● **EXERCISE DESCRIPTION**:
Your answer should consist solely of the lines from the one holding "トキワの家づくり (40, 2415)" through the final line of the entries, reproduced exactly and without pictures.

*** Opening DATA RECORDS ***

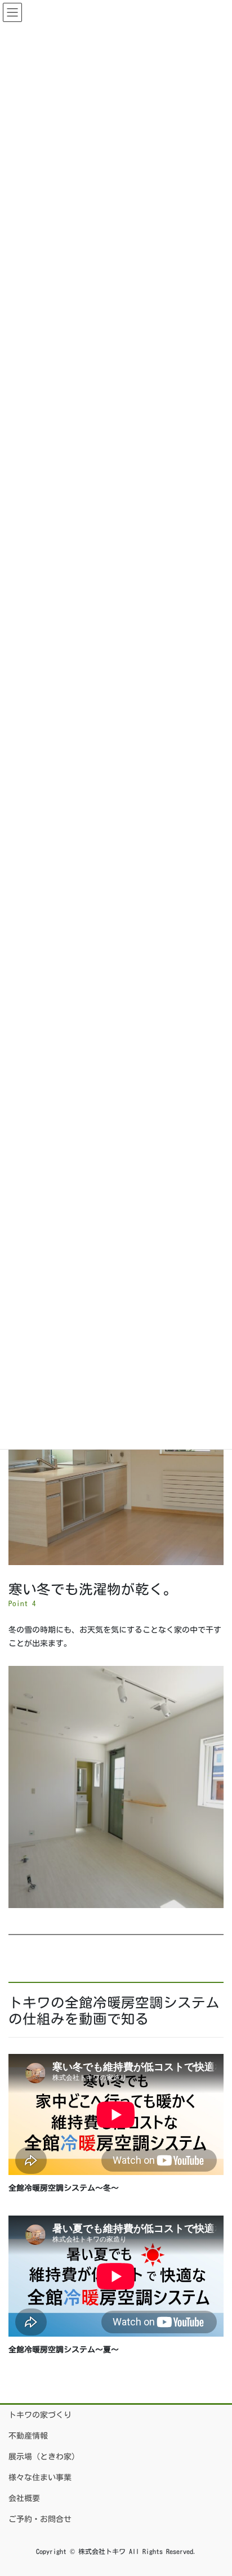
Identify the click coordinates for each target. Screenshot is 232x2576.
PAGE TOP (213, 2489)
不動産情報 (28, 2436)
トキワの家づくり (40, 2415)
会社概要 (24, 2498)
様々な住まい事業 (40, 2477)
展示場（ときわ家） (43, 2457)
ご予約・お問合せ (40, 2519)
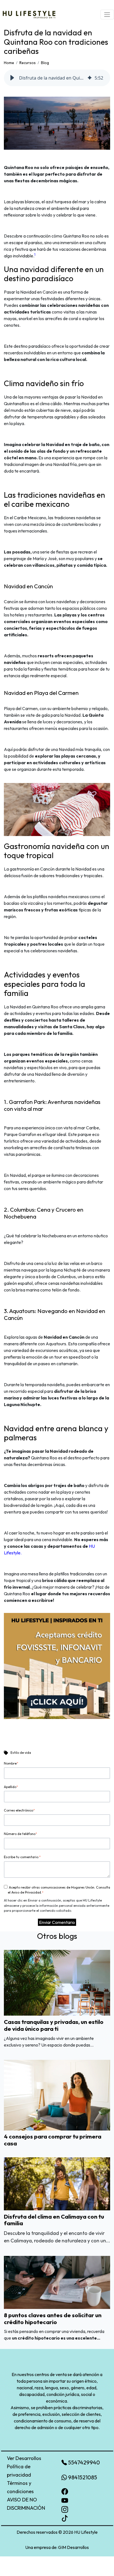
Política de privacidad (19, 2470)
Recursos (27, 62)
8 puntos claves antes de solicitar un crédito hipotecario (53, 2318)
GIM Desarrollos (73, 2547)
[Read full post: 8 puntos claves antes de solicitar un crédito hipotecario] (57, 2281)
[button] (12, 77)
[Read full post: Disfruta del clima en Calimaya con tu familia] (57, 2183)
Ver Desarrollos (24, 2458)
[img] (89, 78)
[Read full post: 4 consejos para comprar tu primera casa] (57, 2094)
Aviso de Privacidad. (26, 1892)
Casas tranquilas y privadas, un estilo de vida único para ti (53, 2025)
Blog (45, 62)
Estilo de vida (21, 1752)
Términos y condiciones (20, 2487)
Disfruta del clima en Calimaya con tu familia (54, 2220)
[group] (57, 78)
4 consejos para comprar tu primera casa (52, 2140)
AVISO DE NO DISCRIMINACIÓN (26, 2503)
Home (9, 62)
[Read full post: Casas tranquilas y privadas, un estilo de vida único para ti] (57, 1982)
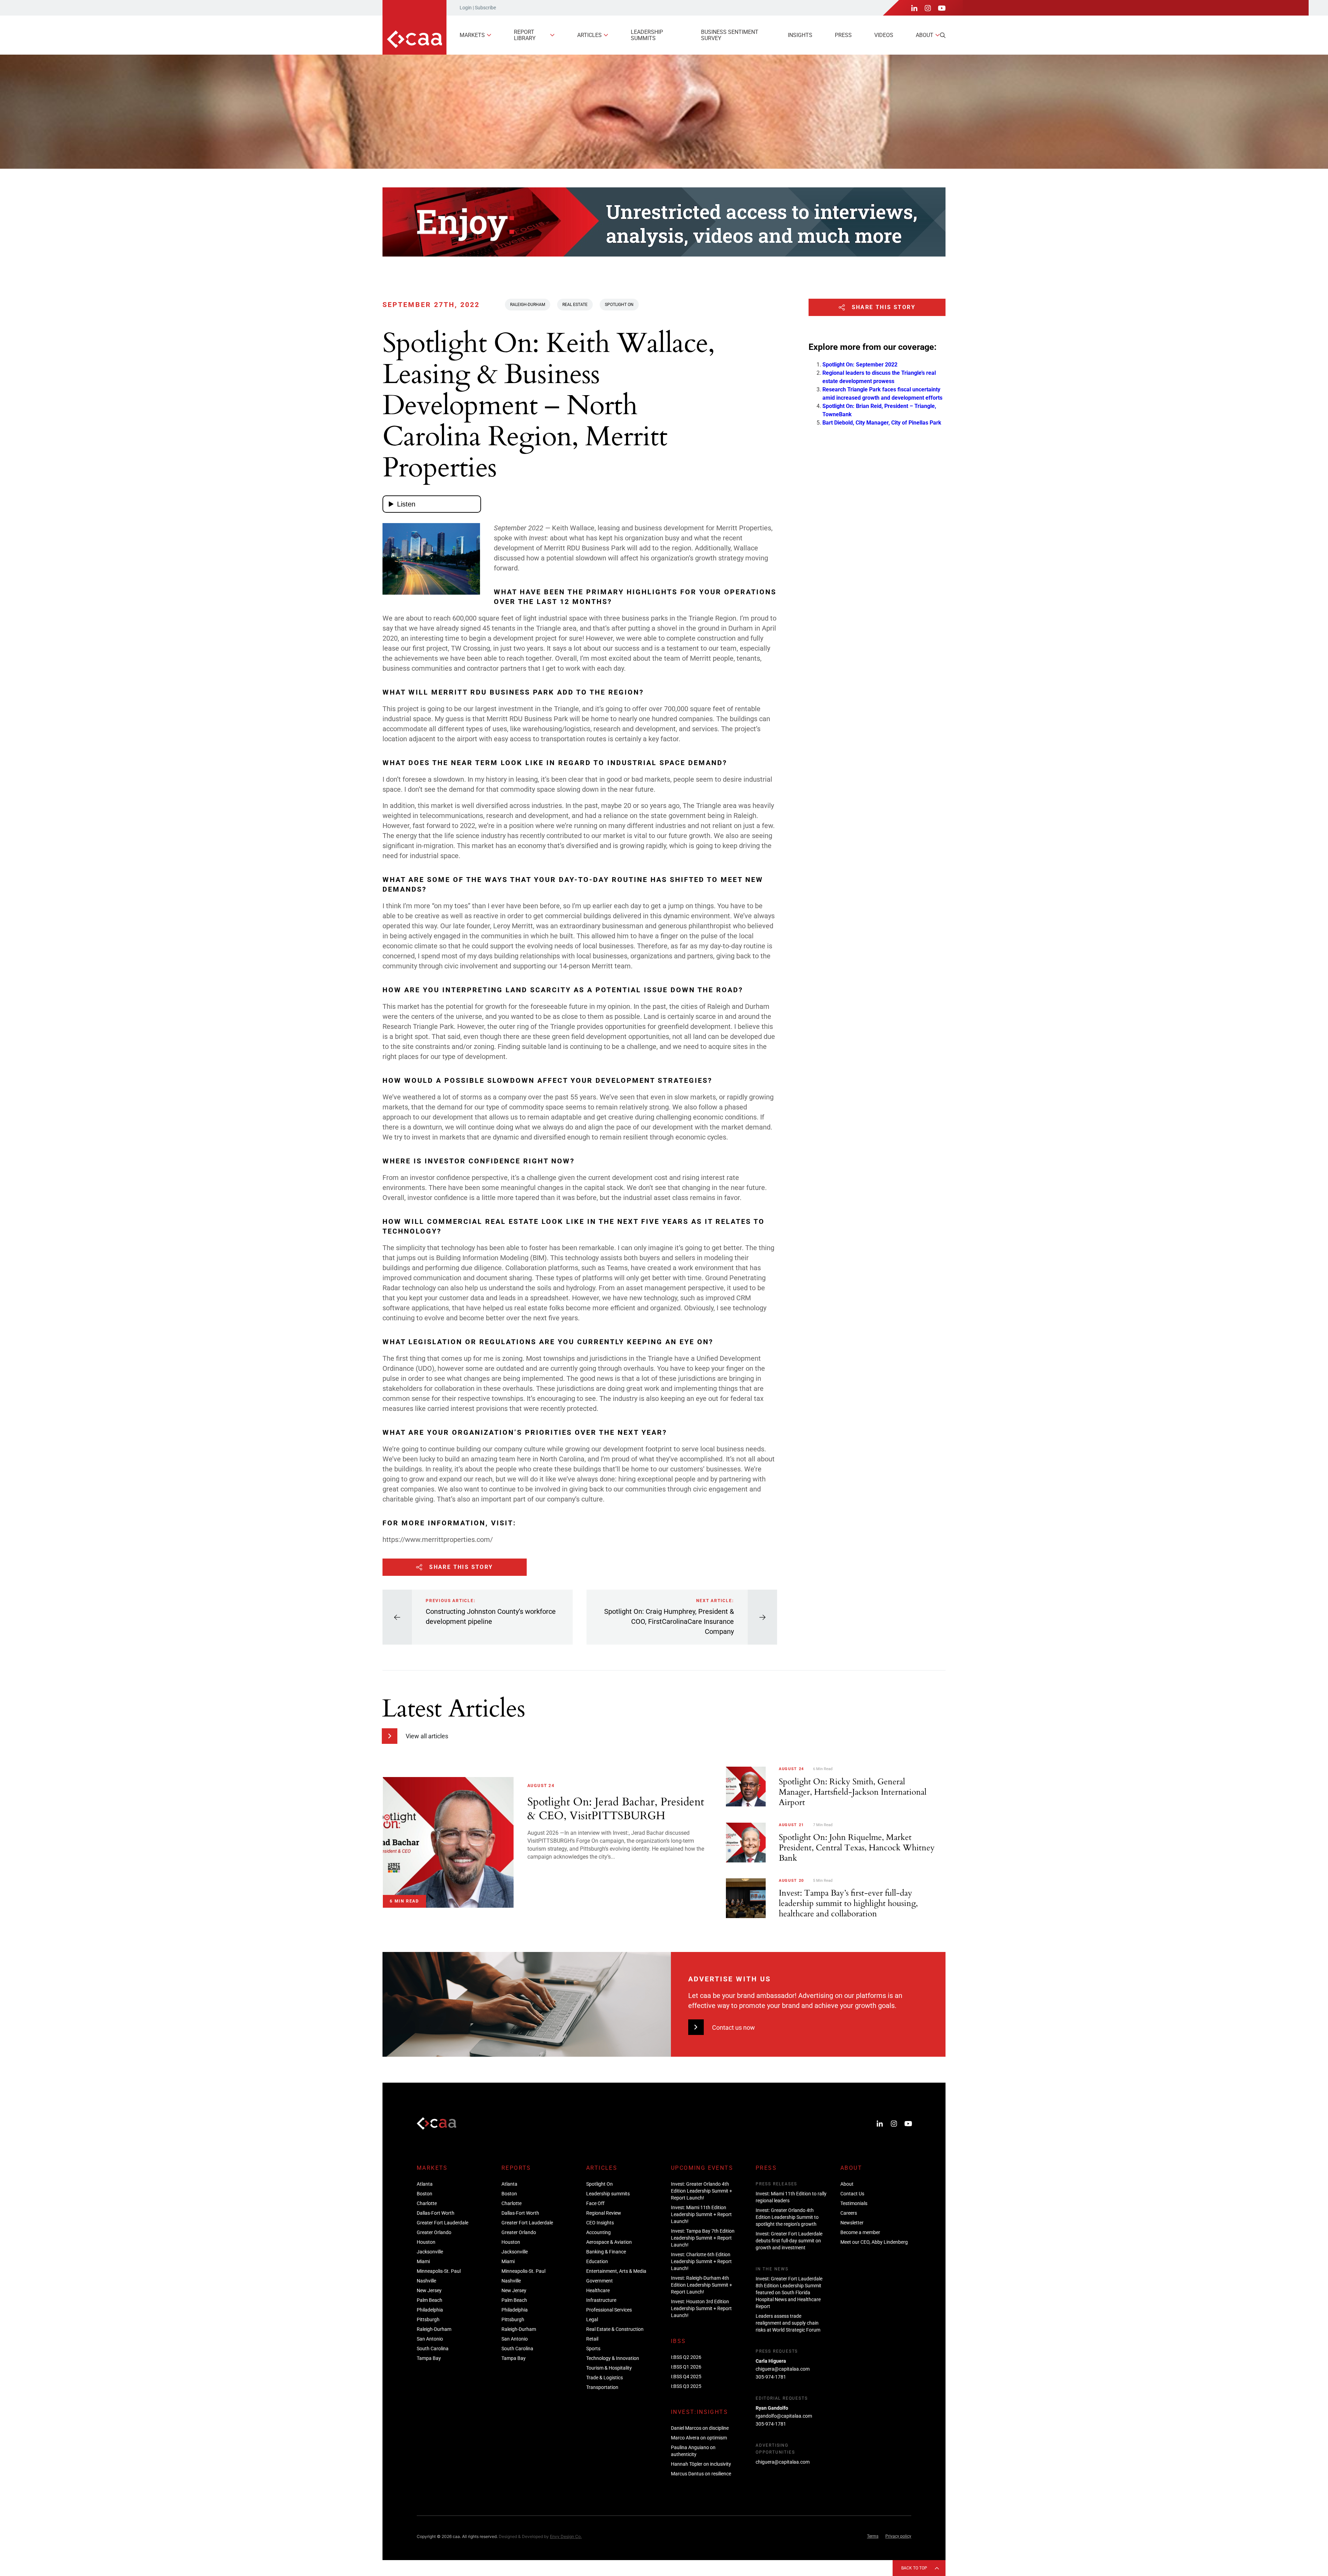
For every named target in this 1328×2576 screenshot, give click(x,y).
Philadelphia (430, 2310)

*** Closing DATA RECORDS ***

● **WORKED SOLUTION**:
トキワの家づくり (40, 2415)
会社概要 (24, 2498)
様々な住まい事業 (40, 2477)
展示場（ときわ家） (43, 2457)
ご予約・お問合せ (40, 2519)
Política de privacidad (19, 2470)
Recursos (27, 62)
8 puntos claves antes de solicitar un crédito hipotecario (53, 2318)
GIM Desarrollos (73, 2547)
[Read full post: 8 puntos claves antes de solicitar un crédito hipotecario] (57, 2281)
[button] (12, 77)
[Read full post: Disfruta del clima en Calimaya con tu familia] (57, 2183)
Ver Desarrollos (24, 2458)
[img] (89, 78)
[Read full post: 4 consejos para comprar tu primera casa] (57, 2094)
Aviso de Privacidad. (26, 1892)
Casas tranquilas y privadas, un estilo de vida único para ti (53, 2025)
Blog (45, 62)
Estilo de vida (21, 1752)
Términos y condiciones (20, 2487)
Disfruta del clima en Calimaya con tu familia (54, 2220)
[group] (57, 78)
4 consejos para comprar tu primera casa (52, 2140)
AVISO DE NO DISCRIMINACIÓN (26, 2503)
Home (9, 62)
[Read full post: Casas tranquilas y privadas, un estilo de vida único para ti] (57, 1982)
For every named target in this 1328×2576 screenshot, give click(x,y).
Philadelphia (430, 2310)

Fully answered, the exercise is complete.